Work task 1 -
Answer these questions using the page on play titles.
(a) How is a play treated in academic writing?
(b) What styling does the page give for a script that was never published?
(c) How should an act or scene number be written?
Work task 2 -
From the page on play titles, return the stretch from "Are Play Titles Italicized Or In Quotes? |" through "a few add-ons.", copied word for word.
Work task 3 -
List every kind of item that the table in the page on play titles covers under "What You’re Naming".

Provided text -
Are Play Titles Italicized Or In Quotes? | Style Rules

Play titles are italicized in most school style guides, while quotation marks are saved for smaller works or an unpublished script title.

If you’ve ever stared at a play title and hesitated, you’re not alone. Many prompts ask, are play titles italicized or in quotes?

The good news: you don’t need to memorize a hundred rules. You need one habit and a few add-ons.

Play Title Formatting Italics Or Quotation Marks By Style

In academic writing, a play is treated as a full, stand-alone work. That’s why you’ll see the title set in italics in running text and in citations.

Quotation marks come in when you name something that sits inside a bigger work, or when a style guide treats the item as unpublished text.

What You’re Naming Use This Styling Notes That Keep It Clean
A full play (published) Italics Use italics in your essay text and in the citation entry.
A script that was never published “Quotation marks” Many classes treat an unpublished script title like a manuscript title.
A scene with its own named title “Quotation marks” If you invent a label like Act 2, Scene 1, skip quotes.
An act or scene number Plain text Write Act 1, Scene 2; no italics, no quotes.

Collected data

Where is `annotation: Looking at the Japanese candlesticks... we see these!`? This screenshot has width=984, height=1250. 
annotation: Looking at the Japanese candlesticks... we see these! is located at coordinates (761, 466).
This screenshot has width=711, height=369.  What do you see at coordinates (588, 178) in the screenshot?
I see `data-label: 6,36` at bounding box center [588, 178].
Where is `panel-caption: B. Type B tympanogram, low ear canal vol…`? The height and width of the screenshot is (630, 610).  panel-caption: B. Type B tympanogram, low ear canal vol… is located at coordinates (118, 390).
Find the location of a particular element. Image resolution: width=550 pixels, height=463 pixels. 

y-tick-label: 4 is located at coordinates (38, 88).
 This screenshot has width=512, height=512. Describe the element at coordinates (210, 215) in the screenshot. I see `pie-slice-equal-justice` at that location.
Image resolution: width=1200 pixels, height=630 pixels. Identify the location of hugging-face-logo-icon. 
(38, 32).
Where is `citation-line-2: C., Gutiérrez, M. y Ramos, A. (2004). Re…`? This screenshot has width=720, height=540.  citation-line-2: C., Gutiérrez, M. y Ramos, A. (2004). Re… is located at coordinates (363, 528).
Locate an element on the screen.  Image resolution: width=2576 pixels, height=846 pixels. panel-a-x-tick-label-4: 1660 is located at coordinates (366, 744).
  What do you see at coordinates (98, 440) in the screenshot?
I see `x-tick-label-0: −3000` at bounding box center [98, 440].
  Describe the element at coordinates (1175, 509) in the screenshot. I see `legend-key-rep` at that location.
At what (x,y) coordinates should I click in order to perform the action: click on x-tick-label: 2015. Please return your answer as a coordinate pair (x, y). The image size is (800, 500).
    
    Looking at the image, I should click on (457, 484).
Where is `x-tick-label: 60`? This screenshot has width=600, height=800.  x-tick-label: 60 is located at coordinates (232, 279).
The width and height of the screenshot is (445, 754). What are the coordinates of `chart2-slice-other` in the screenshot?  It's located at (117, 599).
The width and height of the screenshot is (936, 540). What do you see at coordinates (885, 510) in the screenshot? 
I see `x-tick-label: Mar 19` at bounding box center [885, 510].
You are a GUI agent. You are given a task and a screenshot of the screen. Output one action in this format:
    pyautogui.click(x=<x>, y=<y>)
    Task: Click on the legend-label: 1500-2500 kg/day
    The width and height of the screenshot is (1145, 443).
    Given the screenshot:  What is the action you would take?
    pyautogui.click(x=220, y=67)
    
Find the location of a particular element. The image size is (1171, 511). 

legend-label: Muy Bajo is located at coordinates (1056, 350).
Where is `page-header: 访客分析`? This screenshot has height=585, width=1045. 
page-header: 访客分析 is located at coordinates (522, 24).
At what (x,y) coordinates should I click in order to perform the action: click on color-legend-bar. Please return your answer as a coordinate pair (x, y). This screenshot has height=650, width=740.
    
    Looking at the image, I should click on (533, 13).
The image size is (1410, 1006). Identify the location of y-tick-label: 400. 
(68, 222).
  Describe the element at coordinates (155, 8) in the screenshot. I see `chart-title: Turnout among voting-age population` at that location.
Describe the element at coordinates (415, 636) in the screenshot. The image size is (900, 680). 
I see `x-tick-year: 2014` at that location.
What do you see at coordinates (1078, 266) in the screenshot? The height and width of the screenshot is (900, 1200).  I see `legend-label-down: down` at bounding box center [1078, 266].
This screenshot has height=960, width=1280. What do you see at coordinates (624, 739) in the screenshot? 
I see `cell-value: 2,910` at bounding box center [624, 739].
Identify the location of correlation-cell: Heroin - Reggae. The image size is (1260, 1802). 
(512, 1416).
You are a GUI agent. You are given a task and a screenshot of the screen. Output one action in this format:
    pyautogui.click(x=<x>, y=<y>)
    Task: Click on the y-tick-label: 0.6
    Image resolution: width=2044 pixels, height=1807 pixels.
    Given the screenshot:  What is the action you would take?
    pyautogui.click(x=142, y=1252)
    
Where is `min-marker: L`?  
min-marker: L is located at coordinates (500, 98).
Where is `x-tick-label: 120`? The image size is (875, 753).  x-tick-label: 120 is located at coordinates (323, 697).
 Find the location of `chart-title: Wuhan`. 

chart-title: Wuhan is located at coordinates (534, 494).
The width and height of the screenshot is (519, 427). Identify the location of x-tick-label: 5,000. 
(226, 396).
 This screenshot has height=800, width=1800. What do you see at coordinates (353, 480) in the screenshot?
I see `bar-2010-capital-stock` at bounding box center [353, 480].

Expected answer 1 -
(a) As a full, stand-alone work.
(b) Quotation marks.
(c) In plain text, with no italics and no quotes.

Expected answer 2 -
Are Play Titles Italicized Or In Quotes? | Style Rules

Play titles are italicized in most school style guides, while quotation marks are saved for smaller works or an unpublished script title.

If you’ve ever stared at a play title and hesitated, you’re not alone. Many prompts ask, are play titles italicized or in quotes?

The good news: you don’t need to memorize a hundred rules. You need one habit and a few add-ons.

Expected answer 3 -
- A full play (published)
- A script that was never published
- A scene with its own named title
- An act or scene number